» **WHAT IS NEEDED**: Return the records from the line containing "Where should I" through the line containing "tap(1505, 257)", both included, reproducing each line unchanged.

» **DATA LISTING**:

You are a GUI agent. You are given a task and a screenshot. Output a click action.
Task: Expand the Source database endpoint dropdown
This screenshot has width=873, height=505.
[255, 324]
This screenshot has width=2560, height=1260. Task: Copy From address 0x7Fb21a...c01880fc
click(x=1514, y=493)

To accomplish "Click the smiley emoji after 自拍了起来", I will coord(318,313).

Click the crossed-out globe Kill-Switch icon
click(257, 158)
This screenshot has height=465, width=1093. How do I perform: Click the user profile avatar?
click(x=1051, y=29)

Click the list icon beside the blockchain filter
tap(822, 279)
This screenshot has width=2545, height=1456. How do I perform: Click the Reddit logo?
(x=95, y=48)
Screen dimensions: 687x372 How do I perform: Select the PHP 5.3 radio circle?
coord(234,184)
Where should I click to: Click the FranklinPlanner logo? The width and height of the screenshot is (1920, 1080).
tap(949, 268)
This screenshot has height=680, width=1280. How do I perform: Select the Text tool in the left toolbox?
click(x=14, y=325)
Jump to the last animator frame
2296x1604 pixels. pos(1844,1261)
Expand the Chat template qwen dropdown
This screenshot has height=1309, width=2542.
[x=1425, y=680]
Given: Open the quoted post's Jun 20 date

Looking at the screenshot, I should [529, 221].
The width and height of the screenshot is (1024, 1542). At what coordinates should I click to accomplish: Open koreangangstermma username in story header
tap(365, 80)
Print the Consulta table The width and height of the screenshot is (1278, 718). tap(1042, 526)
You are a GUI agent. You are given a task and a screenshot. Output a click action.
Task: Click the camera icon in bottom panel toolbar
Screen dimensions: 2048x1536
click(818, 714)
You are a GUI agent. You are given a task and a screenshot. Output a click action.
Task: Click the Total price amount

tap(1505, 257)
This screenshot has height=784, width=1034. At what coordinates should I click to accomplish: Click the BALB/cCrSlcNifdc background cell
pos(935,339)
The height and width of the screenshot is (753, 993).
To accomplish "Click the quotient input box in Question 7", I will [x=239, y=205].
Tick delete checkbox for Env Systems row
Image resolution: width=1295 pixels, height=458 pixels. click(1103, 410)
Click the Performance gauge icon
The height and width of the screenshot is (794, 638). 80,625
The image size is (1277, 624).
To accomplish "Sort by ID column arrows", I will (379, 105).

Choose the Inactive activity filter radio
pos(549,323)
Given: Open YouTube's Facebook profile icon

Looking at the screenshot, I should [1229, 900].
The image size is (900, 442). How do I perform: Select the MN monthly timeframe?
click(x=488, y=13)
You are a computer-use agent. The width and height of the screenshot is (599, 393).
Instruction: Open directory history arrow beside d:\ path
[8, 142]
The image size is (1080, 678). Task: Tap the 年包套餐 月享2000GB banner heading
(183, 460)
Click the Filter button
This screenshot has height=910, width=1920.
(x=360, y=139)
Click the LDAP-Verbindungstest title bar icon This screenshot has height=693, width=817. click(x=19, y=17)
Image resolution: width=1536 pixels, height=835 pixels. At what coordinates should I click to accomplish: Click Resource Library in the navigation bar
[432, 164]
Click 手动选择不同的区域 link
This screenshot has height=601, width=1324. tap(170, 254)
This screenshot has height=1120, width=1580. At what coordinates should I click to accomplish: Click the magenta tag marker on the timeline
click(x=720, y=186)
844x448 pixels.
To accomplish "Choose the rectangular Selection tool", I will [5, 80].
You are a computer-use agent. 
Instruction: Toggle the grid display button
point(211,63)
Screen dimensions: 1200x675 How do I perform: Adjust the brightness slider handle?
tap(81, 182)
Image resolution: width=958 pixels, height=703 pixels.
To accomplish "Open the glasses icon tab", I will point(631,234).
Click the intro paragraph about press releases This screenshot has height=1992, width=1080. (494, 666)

» **FINAL RESULT**:
Where should I click to: Click the FranklinPlanner logo? The width and height of the screenshot is (1920, 1080).
tap(949, 268)
This screenshot has height=680, width=1280. How do I perform: Select the Text tool in the left toolbox?
click(x=14, y=325)
Jump to the last animator frame
2296x1604 pixels. pos(1844,1261)
Expand the Chat template qwen dropdown
This screenshot has height=1309, width=2542.
[x=1425, y=680]
Given: Open the quoted post's Jun 20 date

Looking at the screenshot, I should [529, 221].
The width and height of the screenshot is (1024, 1542). At what coordinates should I click to accomplish: Open koreangangstermma username in story header
tap(365, 80)
Print the Consulta table The width and height of the screenshot is (1278, 718). tap(1042, 526)
You are a GUI agent. You are given a task and a screenshot. Output a click action.
Task: Click the camera icon in bottom panel toolbar
Screen dimensions: 2048x1536
click(818, 714)
You are a GUI agent. You are given a task and a screenshot. Output a click action.
Task: Click the Total price amount

tap(1505, 257)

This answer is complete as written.